→ **Instructions to follow**: The required output is the exact text of the lines from the line containing "Task: Toggle Total" through the final line below, inclusive, without pictures.

→ **Data records**:

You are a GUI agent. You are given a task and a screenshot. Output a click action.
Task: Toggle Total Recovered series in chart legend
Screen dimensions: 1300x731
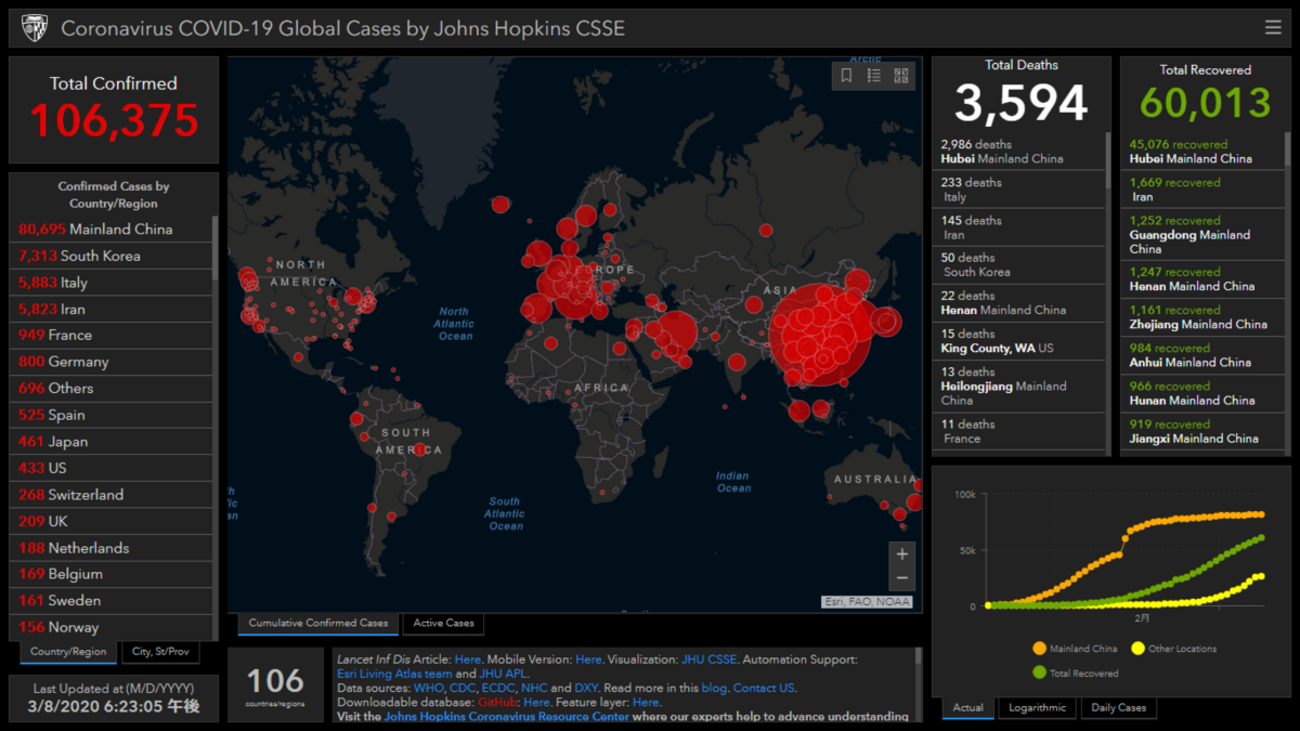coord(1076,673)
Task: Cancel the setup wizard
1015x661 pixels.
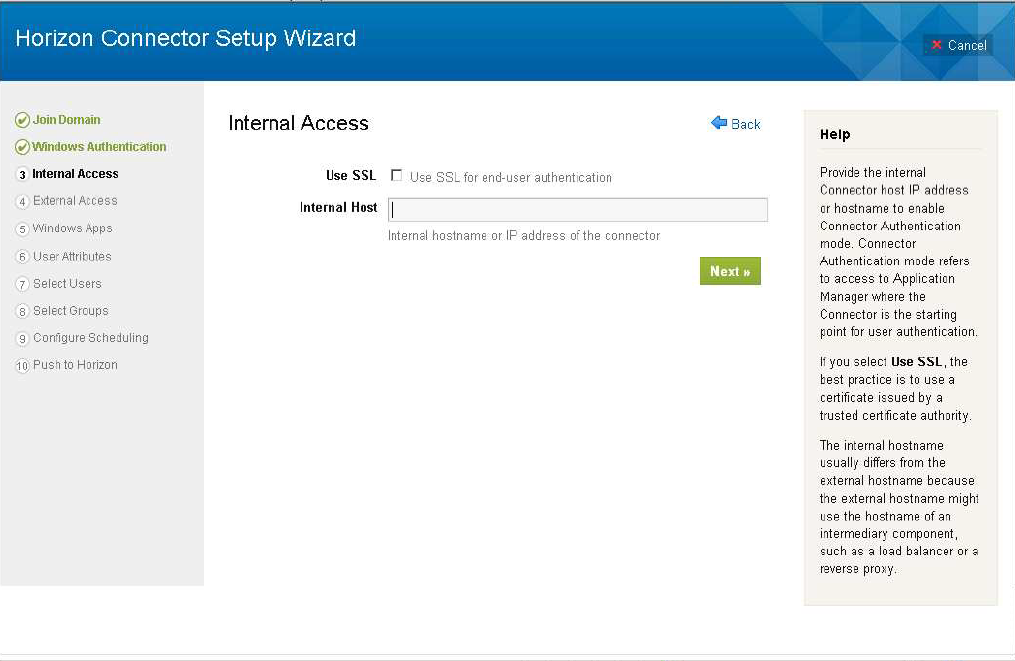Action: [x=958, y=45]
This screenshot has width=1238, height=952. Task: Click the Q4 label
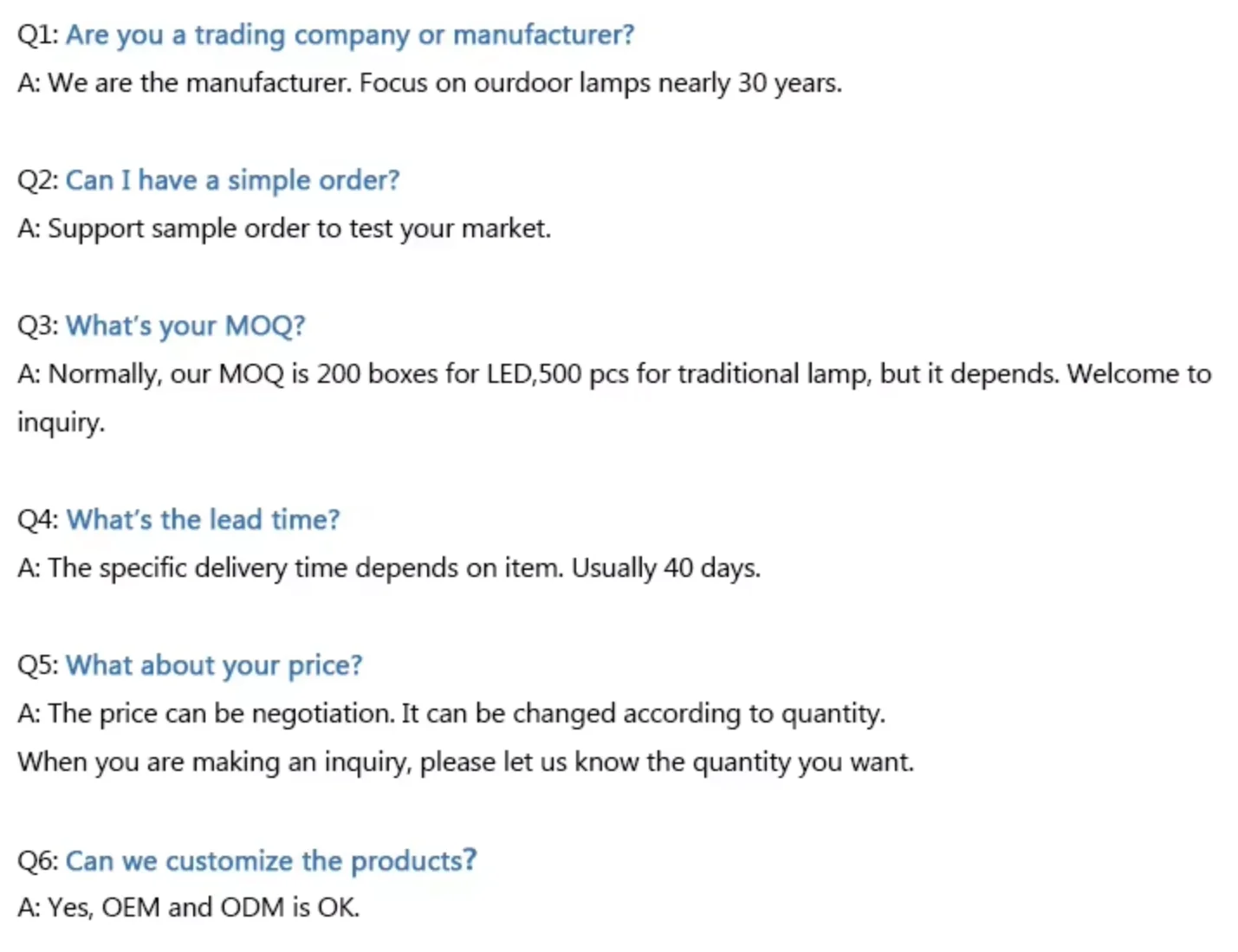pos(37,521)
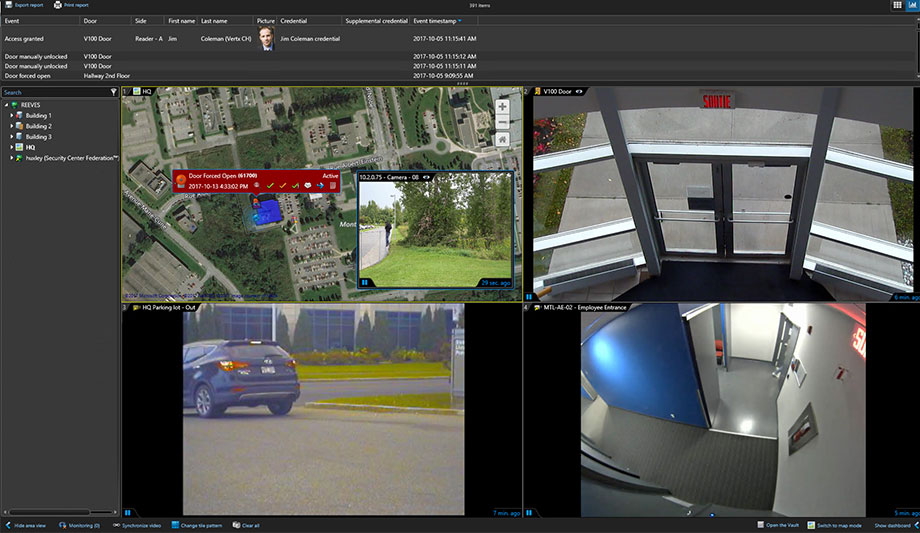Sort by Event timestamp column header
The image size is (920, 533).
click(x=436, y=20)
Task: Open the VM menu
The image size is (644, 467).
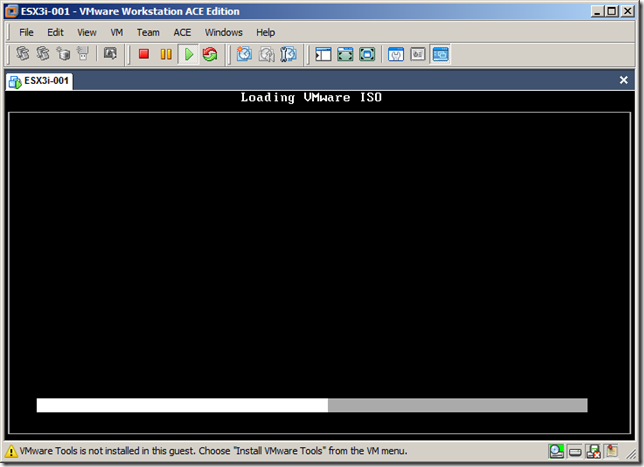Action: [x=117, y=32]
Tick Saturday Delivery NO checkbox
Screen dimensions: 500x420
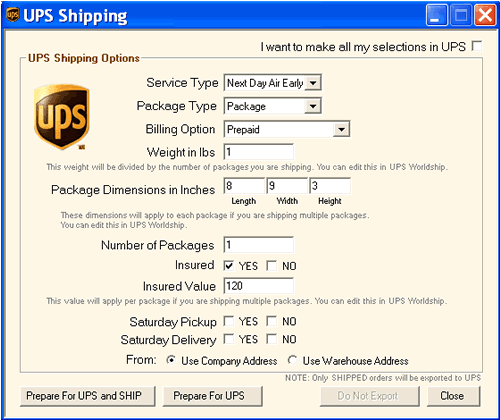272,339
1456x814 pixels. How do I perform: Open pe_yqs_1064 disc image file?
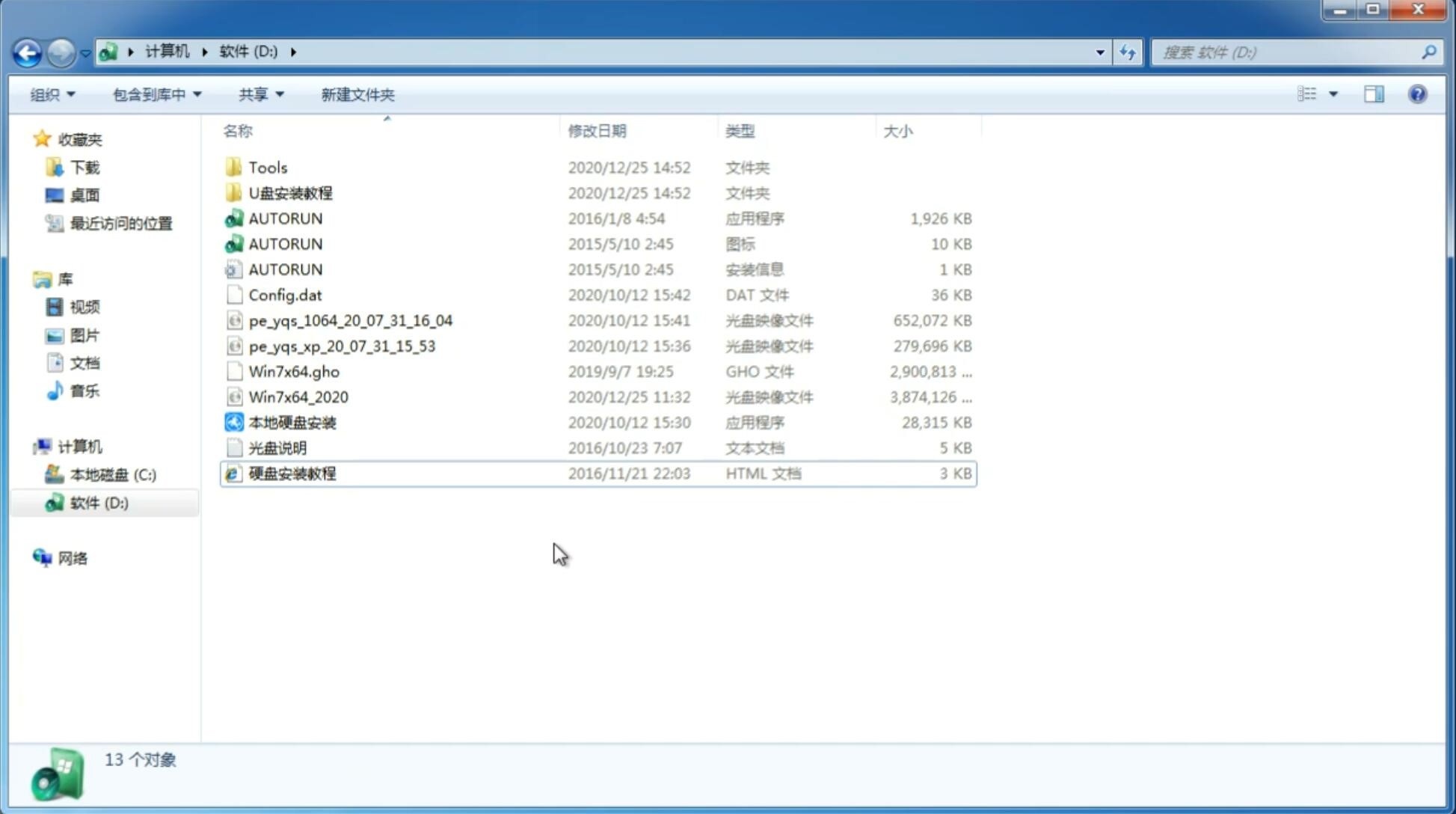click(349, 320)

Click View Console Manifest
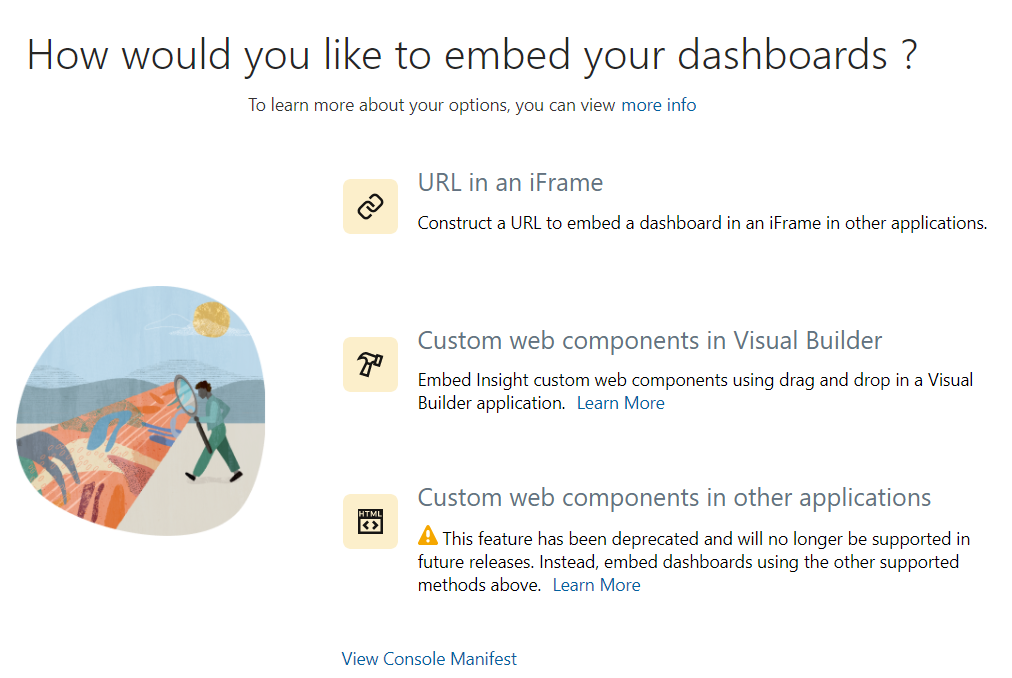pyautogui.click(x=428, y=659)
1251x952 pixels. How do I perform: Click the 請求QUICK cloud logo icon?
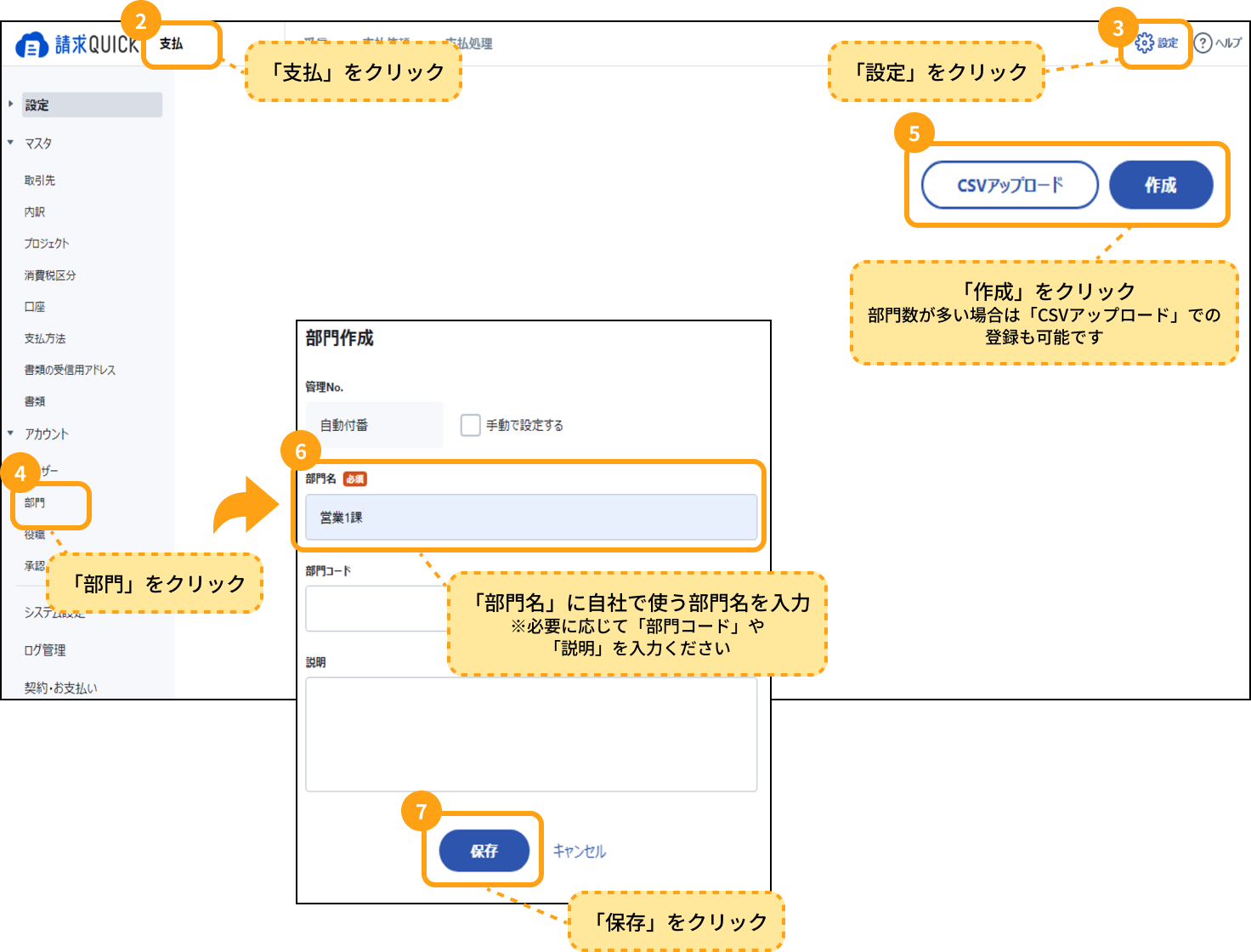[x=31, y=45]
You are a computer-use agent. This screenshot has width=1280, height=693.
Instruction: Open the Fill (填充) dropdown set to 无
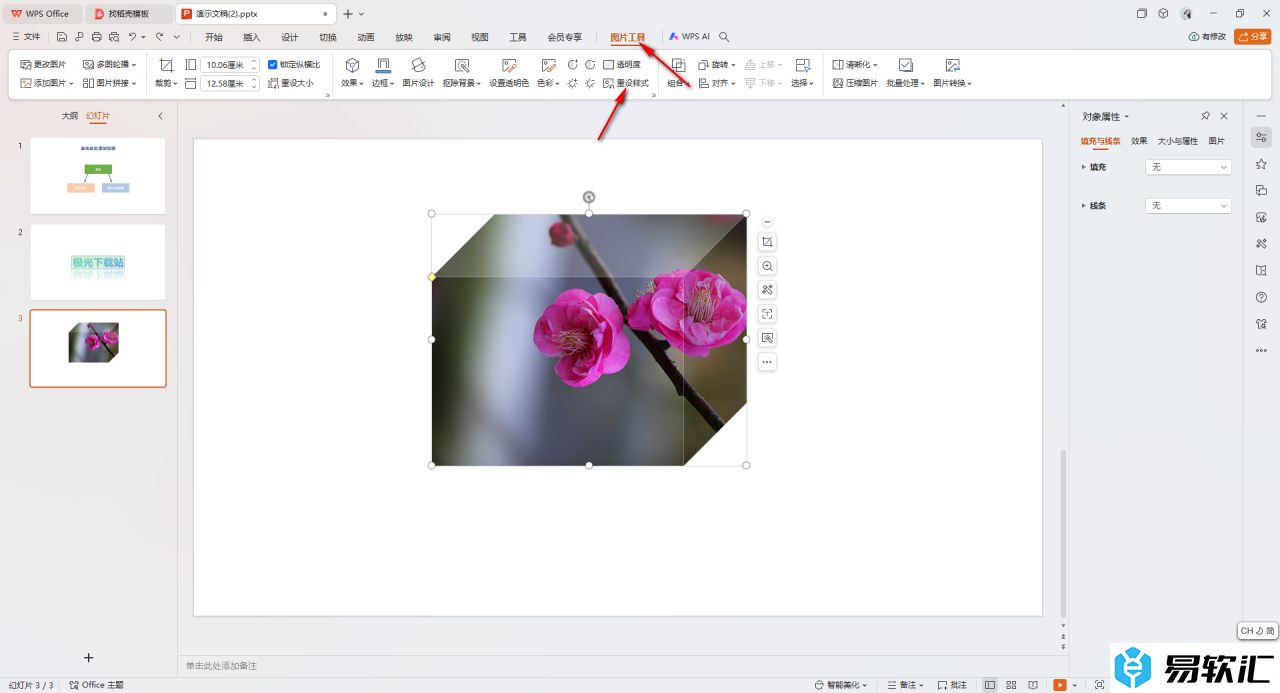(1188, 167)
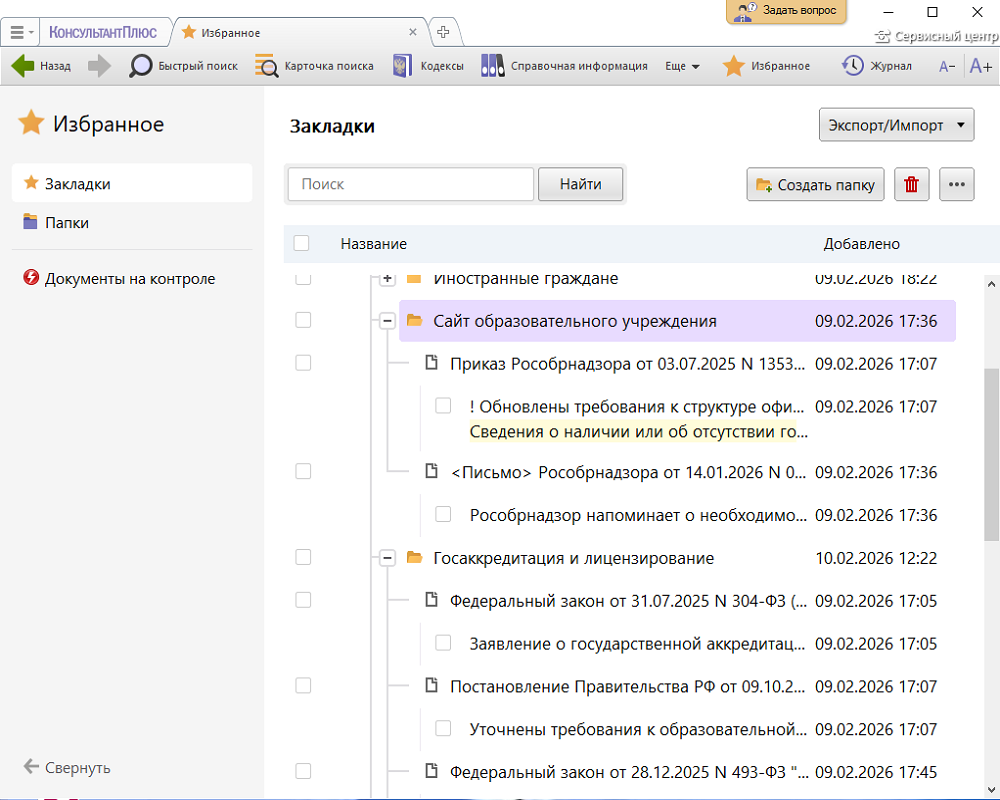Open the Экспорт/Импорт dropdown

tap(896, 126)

→ **Answer below**:
Task: Toggle Total Recovered series in chart legend
Screen dimensions: 1300x731
coord(1076,673)
Task: Cancel the setup wizard
1015x661 pixels.
Action: [x=958, y=45]
This screenshot has width=1238, height=952. Task: Click the Q4 label
pos(37,521)
Sort by Event timestamp column header
The image size is (920, 533).
click(x=436, y=20)
Task: Open the VM menu
The image size is (644, 467).
Action: [x=117, y=32]
Tick Saturday Delivery NO checkbox
Screen dimensions: 500x420
272,339
1456x814 pixels. How do I perform: Open pe_yqs_1064 disc image file?
click(349, 320)

Click View Console Manifest
pyautogui.click(x=428, y=659)
1251x952 pixels. How do I perform: Click the 請求QUICK cloud logo icon?
[x=31, y=45]
You are a computer-use agent. This screenshot has width=1280, height=693.
Instruction: Open the Fill (填充) dropdown set to 无
(1188, 167)
Open the Экспорт/Импорт dropdown

tap(896, 126)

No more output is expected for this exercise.